The five-stage DGRI method from the California Management Review gives the argument some structure. The stages move from mapping decision flows and surfacing root inefficiencies, through assigning data and model owners with real accountability, into the multiplier stage where manual chains get replaced with AI-orchestrated sequences and exceptions get routed to humans. The remaining stages focus on shared infrastructure to prevent teams from rebuilding the same prompts from scratch, and treating pilots as minimum viable transformations rather than proof-of-concept demonstrations you never actually scale.
The case studies are worth taking seriously. A global manufacturer cut a 12-day financial close cycle to six days, dropped manual adjustments 40%, and reduced audit fees 15%. Not from buying better software. From redesigning the reconciliation process and embedding alerts where humans used to chase reports manually. JPMorgan's COiN platform saved 360,000 legal hours annually. PwC reported 20% to 50% productivity gains across audit, tax, marketing, and IT after resequencing workflows around human judgment. These are operating model wins.

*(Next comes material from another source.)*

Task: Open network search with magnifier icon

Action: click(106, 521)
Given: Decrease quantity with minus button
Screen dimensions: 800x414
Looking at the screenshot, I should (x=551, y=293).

What I'd push back on is the framing that the failures are 70% organizational and only 30% technical. That's probably directionally true, but it's a little too clean. In practice, the organizational failures and technical failures are deeply entangled. A team that bolted an agent onto a process that was designed for email chains will hit technical problems immediately, specifically because agents need clean inputs and outcome ownership, and email chains produce neither. The causality runs both ways.
Satya Nadella's design principle gets a mention, and it's a good one: AI works when human agency stays at the center, not when it gets pushed aside. The article is clear that the goal is not to automate humans out of workflows but to give humans the high-judgment work and give AI the orchestration, parallelization, and grunt analysis. That's the right framing, and it's different from the way a lot of teams approach the problem, which is to find the most repetitive task and automate it first, regardless of whether automating that task actually changes the outcome.
The list of anti-patterns is useful. Treating AI as an IT procurement project. Rewarding tool usage instead of outcome metrics, so engineers get credit for how many AI prompts they send rather than whether the workflow actually got faster. Bolting agents onto processes designed for humans, where agents sit idle or produce noise because the inputs are dirty and the ownership is unclear. Each of these is a real failure mode I've seen in teams trying to move fast on AI adoption.
The practical playbook at the end is sound: pick one workflow with a clear outcome metric, form a team with domain and tech co-ownership, map the decision flow explicitly, set three metrics and tie incentives to workflow outcomes rather than tool usage. The emphasis on investing more than 20% of digital budgets in redesign, citing three to five times the returns of teams that don't, is a strong argument for taking the organizational work as seriously as the technical work.
Key takeaways:
- Teams that redesign workflows end-to-end around AI consistently outperform teams that attach AI to existing processes, with 90% higher revenue in controlled research.
- The five-stage DGRI method provides a structured approach: map decision flows, assign ownership, replace manual chains with AI orchestration, build shared infrastructure, and treat pilots as minimum viable transformations.
- Measuring AI success by tool usage rather than workflow outcomes is a predictable path to pilot purgatory.
Why do I care: Every frontend team I've worked with in the last two years has at least one AI feature in production or in progress. Most of them were built by identifying a task, dropping a model into it, and measuring token throughput or response quality rather than whether the workflow outcome actually changed. The argument here maps directly to that problem. If you're building AI-powered features without first asking "what does the end-to-end workflow look like after this, and how do we measure whether it's better," you're probably building a demo, not a product.